パリ北部、9区のクリシー大通りを北に入った所に地下鉄12号線アベス駅がある。坂道の多いモンマルトルへはこの駅が最寄り駅になる。
1900年のパリ万博に合わせて開通したパリの地下鉄だが、その駅の入口に、建築家ギマールはアールヌーヴォーの入口を製作した。屋根と壁、ひさしを備えた本格的なもので、現存するのは2つだけ。そのうちの1つがここアベス駅だ。
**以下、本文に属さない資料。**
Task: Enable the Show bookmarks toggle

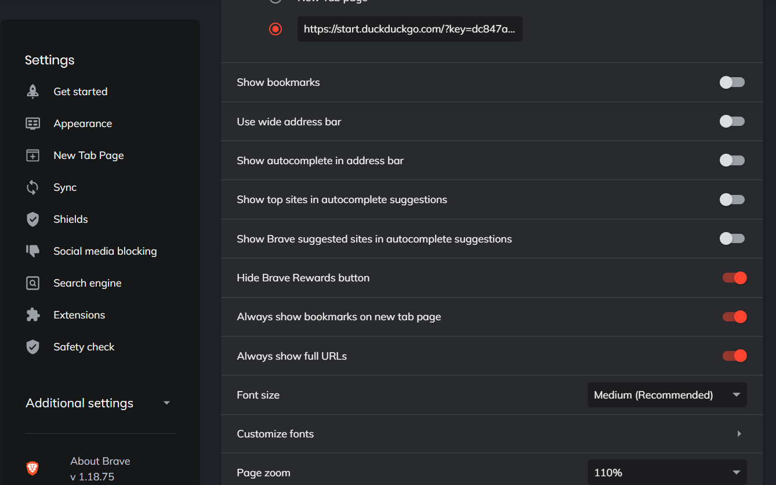Action: click(x=732, y=82)
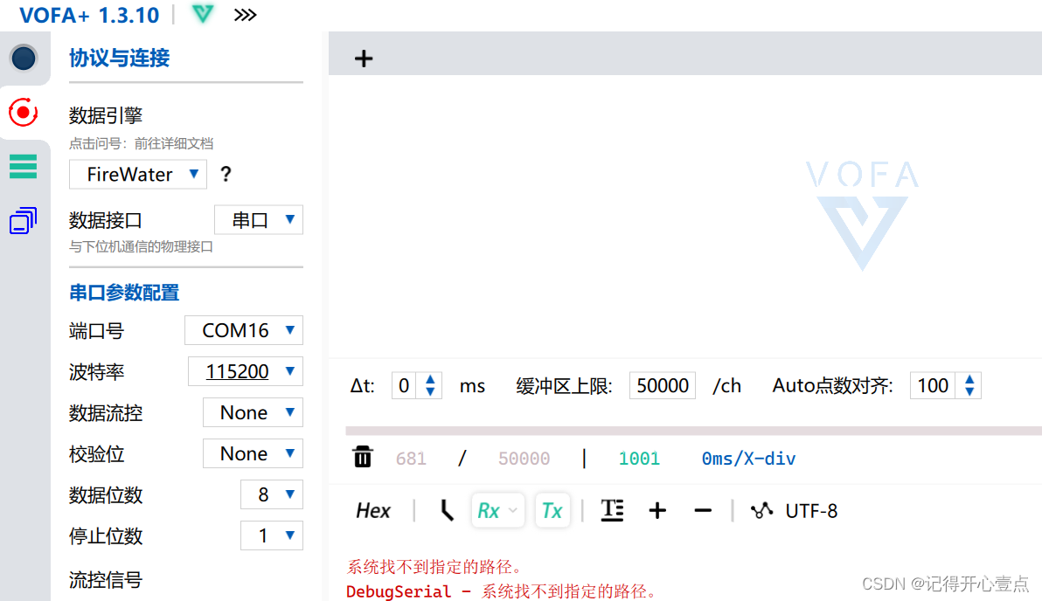Open the FireWater data engine dropdown
The width and height of the screenshot is (1042, 601).
pyautogui.click(x=137, y=174)
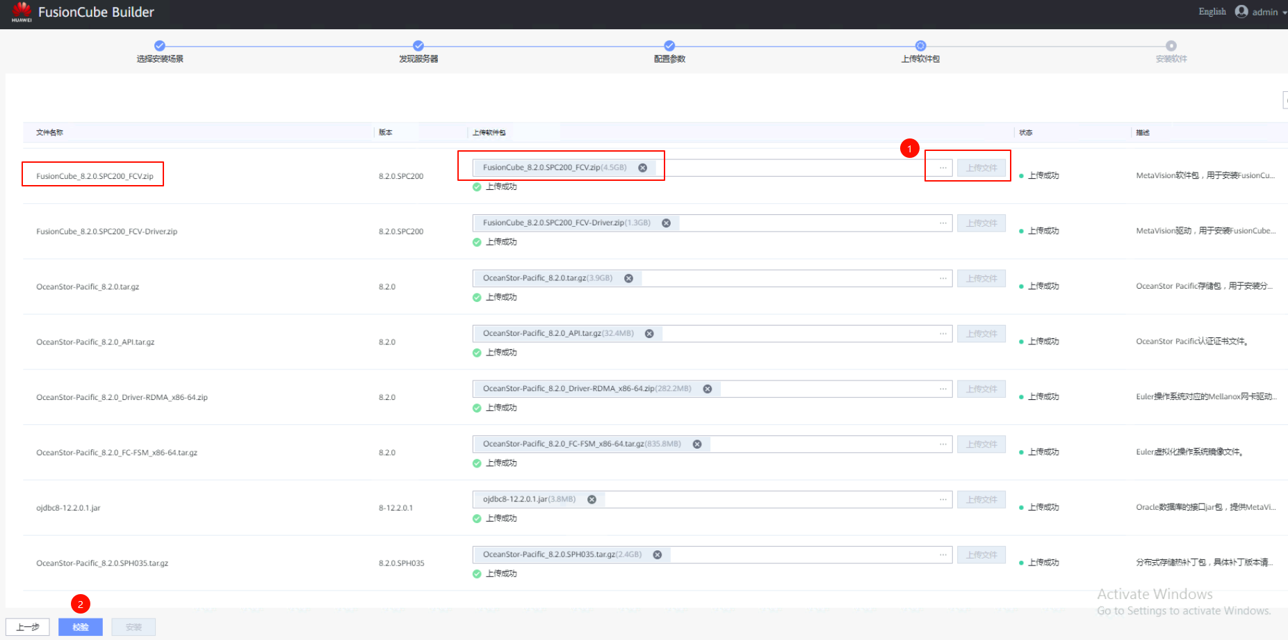1288x640 pixels.
Task: Browse files for the FusionCube FCV.zip row
Action: (943, 168)
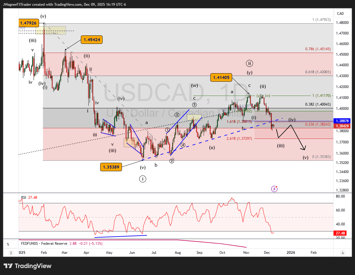Click the 1.35389 price label
The width and height of the screenshot is (355, 275).
click(x=111, y=167)
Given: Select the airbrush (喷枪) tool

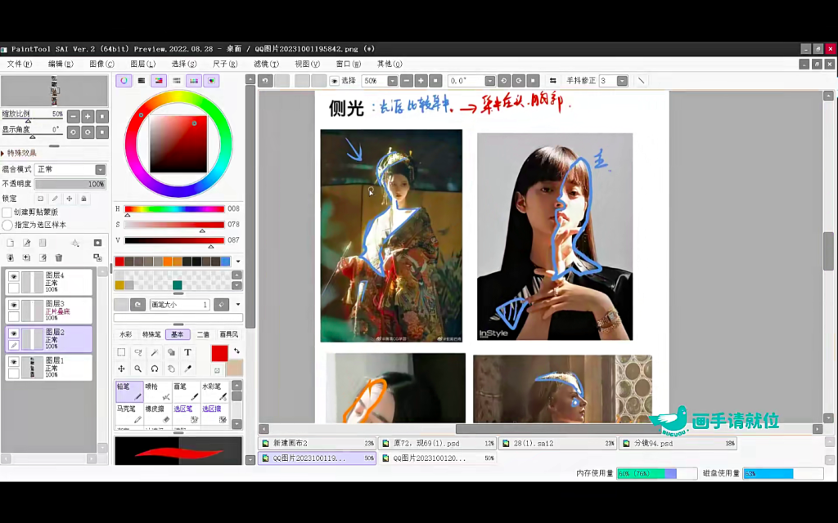Looking at the screenshot, I should (x=158, y=391).
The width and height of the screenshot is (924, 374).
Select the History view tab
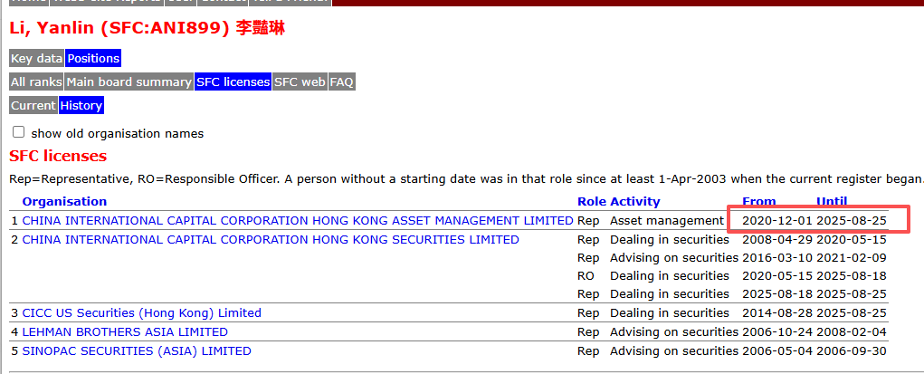[x=81, y=105]
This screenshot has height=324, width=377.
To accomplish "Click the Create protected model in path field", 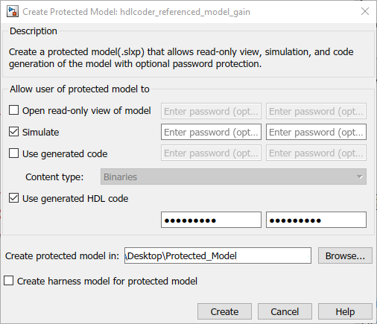I will pos(218,255).
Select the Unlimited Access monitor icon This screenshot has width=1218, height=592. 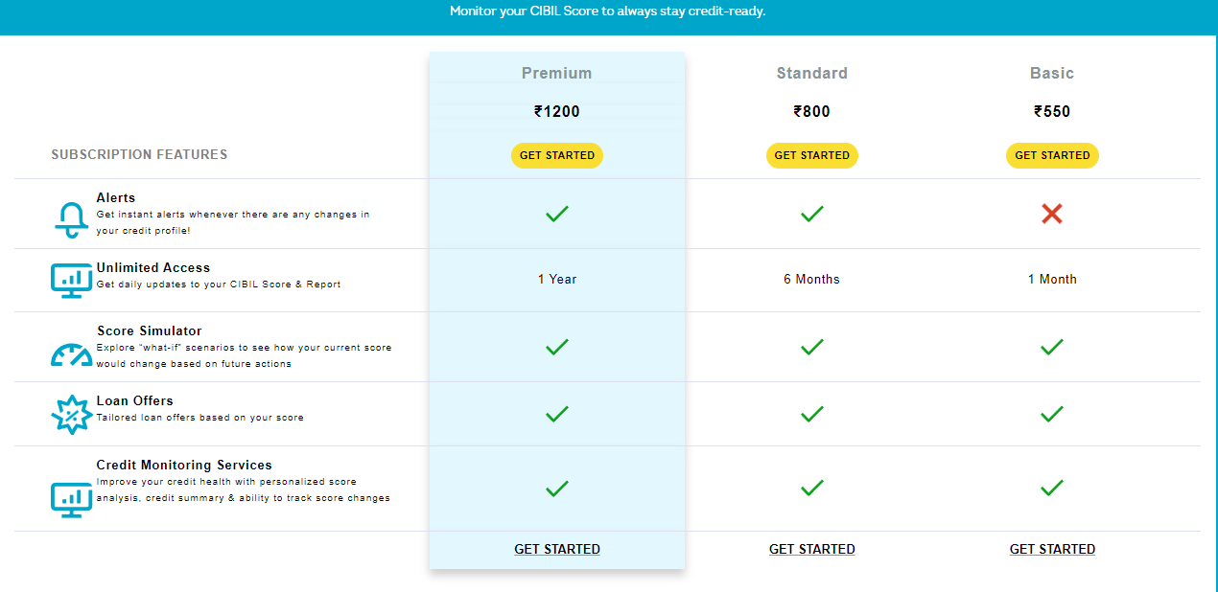[x=70, y=280]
ここの地下から地上に出るための螺旋階段が付いており、これがとてもユニークだ。
ぐるぐる回転するたびに側面に描かれた風景が変化する。まず、駅周辺の風景が現れて、
次にモンマルトルの街並みが広がる。
続いてその街並みが夜景に移って行く。
さらに、モンマルトルのランドマークであるサクレクール聖堂の雄姿が出現し、
高台にあるモンマルトルの丘から見下ろすパリの市街地と広い空の風景が展開する。
つまり、ここの螺旋階段を通過するだけで一遍にモンマルトル風景のおさらいが出来てしまうという仕掛けになっている。そんな得した気分になれる階段だ。
ただ、地下からエレベーターで地上に上がってしまうと、この階段の風景は全く気付かないままになってしまうので、ご注意を。